Repeat the records verbatim and leave the pictures out of your copy.

* _Stored data_
+===+
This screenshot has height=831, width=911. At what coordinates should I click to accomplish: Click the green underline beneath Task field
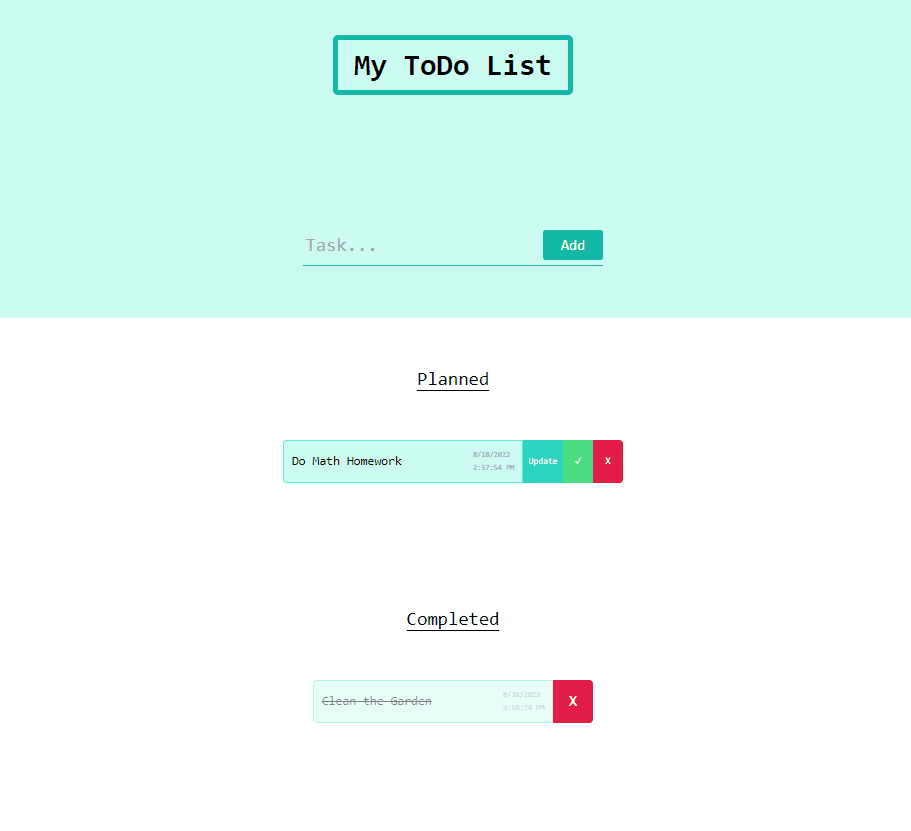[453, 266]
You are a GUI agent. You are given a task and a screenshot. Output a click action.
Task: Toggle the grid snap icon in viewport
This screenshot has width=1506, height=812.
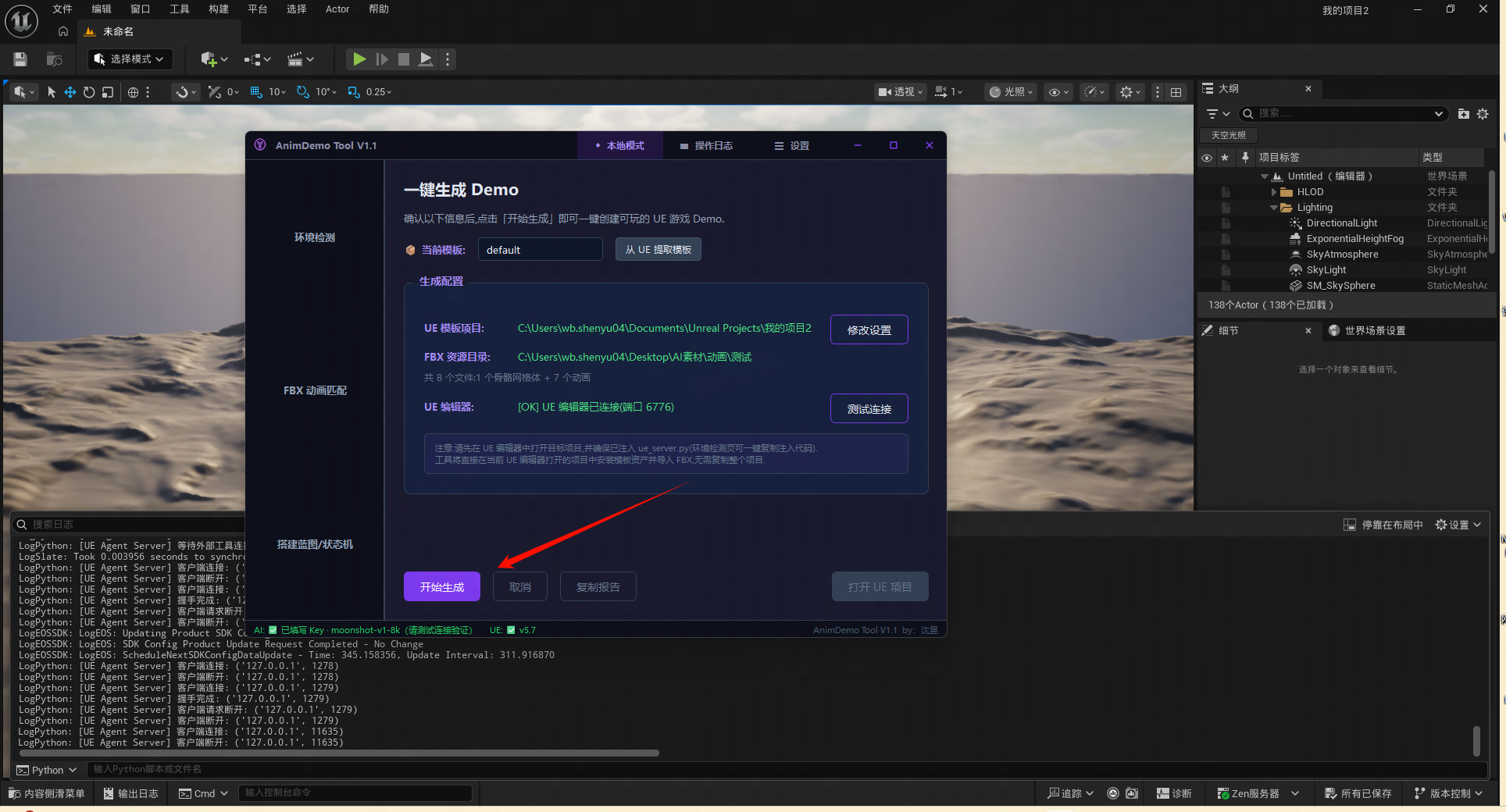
+===+
* _Exercise response_
This screenshot has height=831, width=911. At what coordinates should I click to accomplish: Click the green underline beneath Task field
[453, 266]
You are a GUI agent. You are given a task and a screenshot. Output a click action.
Task: Toggle the grid snap icon in viewport
This screenshot has width=1506, height=812.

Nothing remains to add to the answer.